# TEXT EXCERPT:
One Ohio University faculty member comments on the recent article which highlighted the Red Cross donation system.

 

I write in response to the article in the October 15 issue regarding restrictions on who can donate blood for the Red Cross. I think the most important thing to remember in this is that it is not about anyone’s wish or desire or “right” to donate blood. Rather, it is about the recipient of
a blood transfusion having confidence that the blood he or she is receiving is not tainted.
I have a personal experience with this issue that may be a bit unusual. I started donating blood when I was a freshman in college in 1975, and I donated regularly for the next 25 years, reaching a milestone in that time of giving more than 8 gallons (more than 64 separate donations) of blood. I still have the little 8-gallon pin they give you in a drawer somewhere. I fully expected to continue to donate blood (and achieve more donation milestones) for the rest of my life. But this all came to an abrupt halt after one fateful donation in 2000.

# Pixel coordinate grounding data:
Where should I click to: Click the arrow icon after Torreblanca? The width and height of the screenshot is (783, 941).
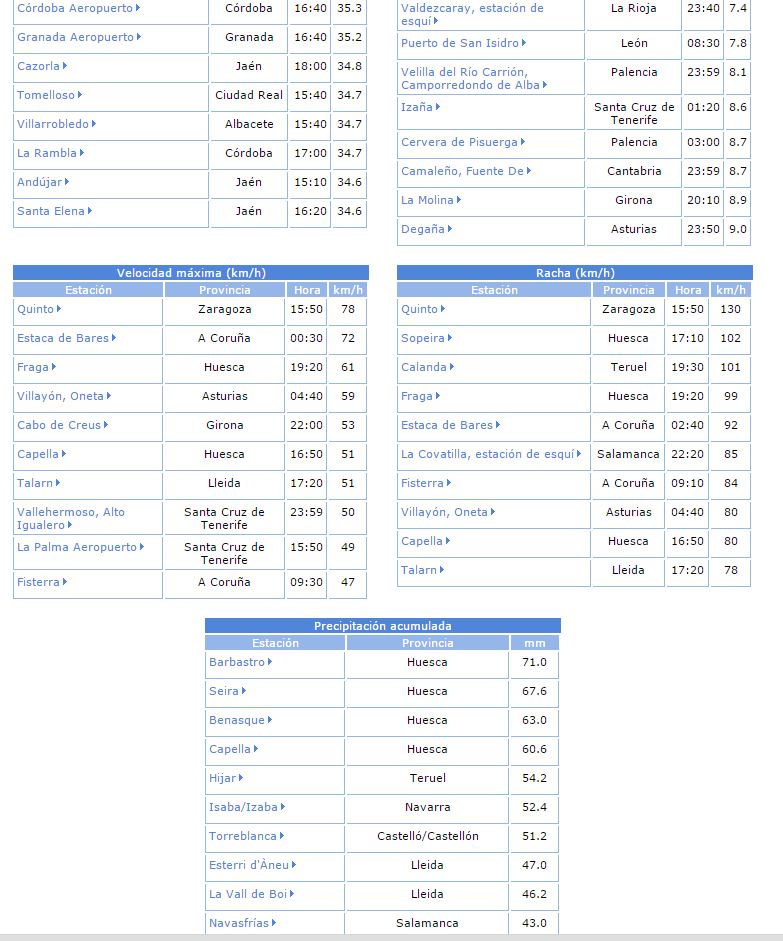point(283,836)
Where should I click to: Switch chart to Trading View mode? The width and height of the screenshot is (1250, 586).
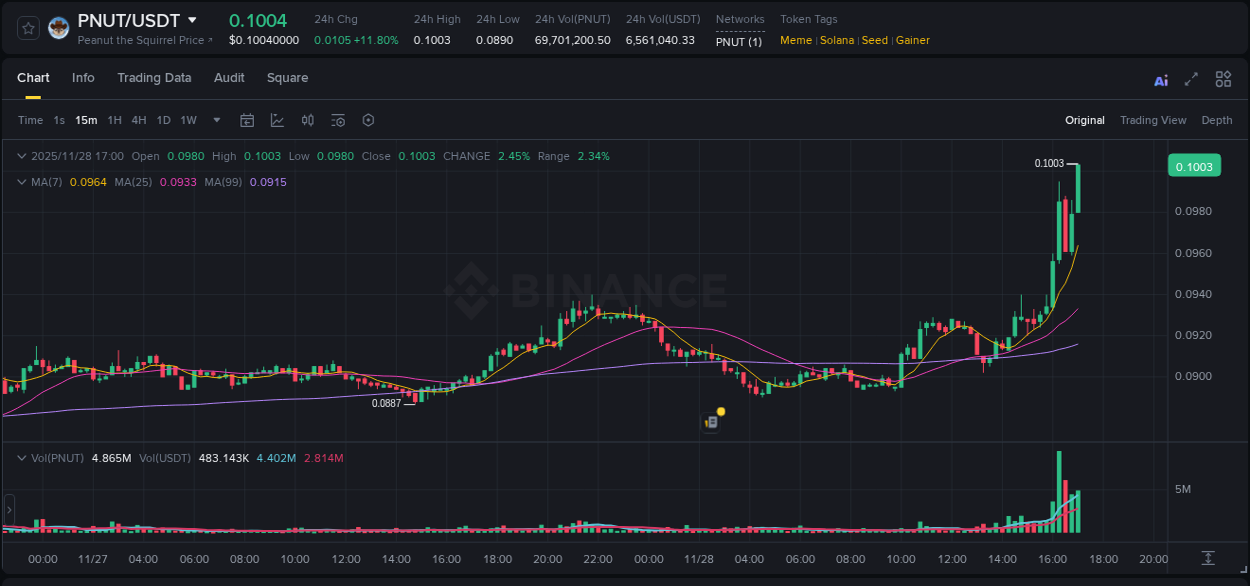[x=1153, y=120]
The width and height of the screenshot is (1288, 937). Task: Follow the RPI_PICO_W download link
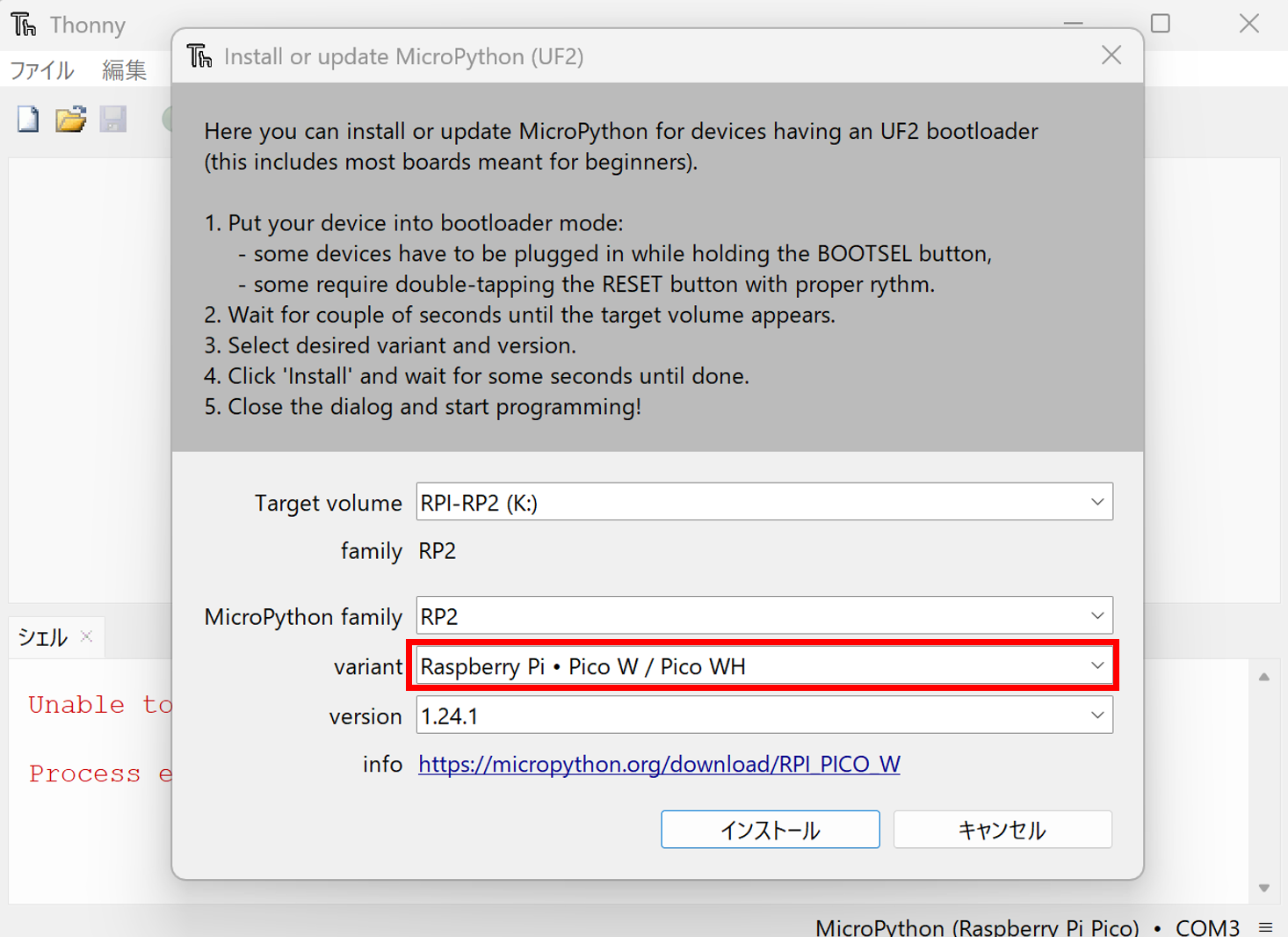659,764
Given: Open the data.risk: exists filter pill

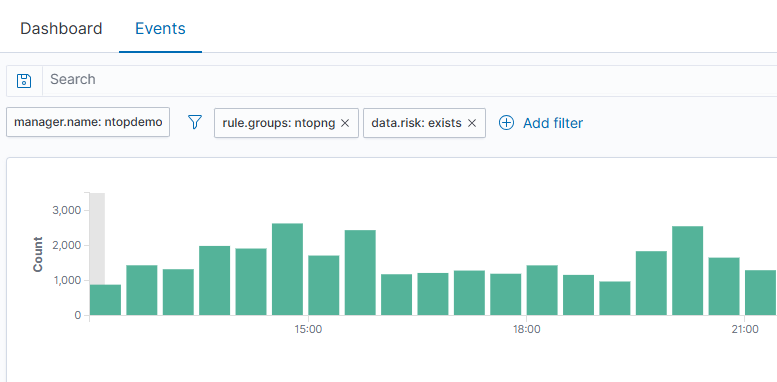Looking at the screenshot, I should (416, 123).
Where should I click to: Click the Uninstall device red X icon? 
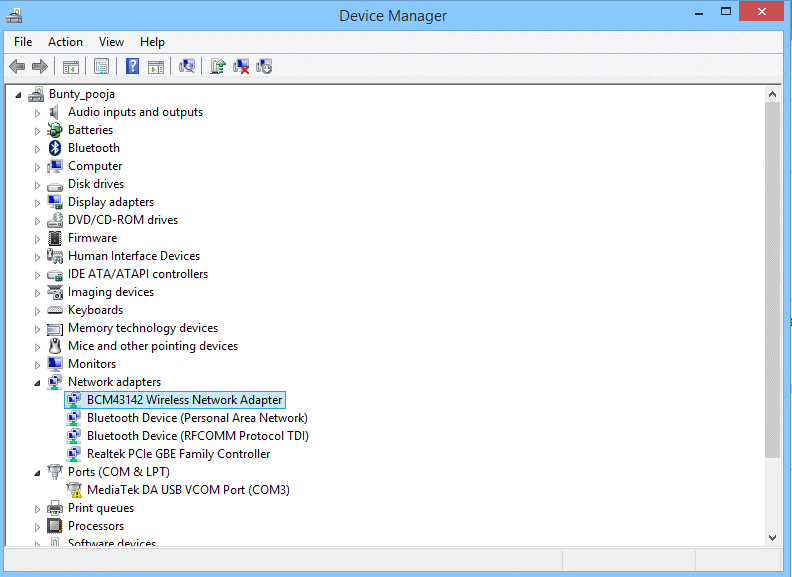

# TASKS AND EXERCISES:
1/ Please copy from the blood donation letter word for word, beginning at the words that have "I write in response" and stopping after "is not tainted.".
2/ According to the blood donation letter, in what year did the writer start donating blood?

# REPLIES:
1/
I write in response to the article in the October 15 issue regarding restrictions on who can donate blood for the Red Cross. I think the most important thing to remember in this is that it is not about anyone’s wish or desire or “right” to donate blood. Rather, it is about the recipient of
a blood transfusion having confidence that the blood he or she is receiving is not tainted.

2/ 1975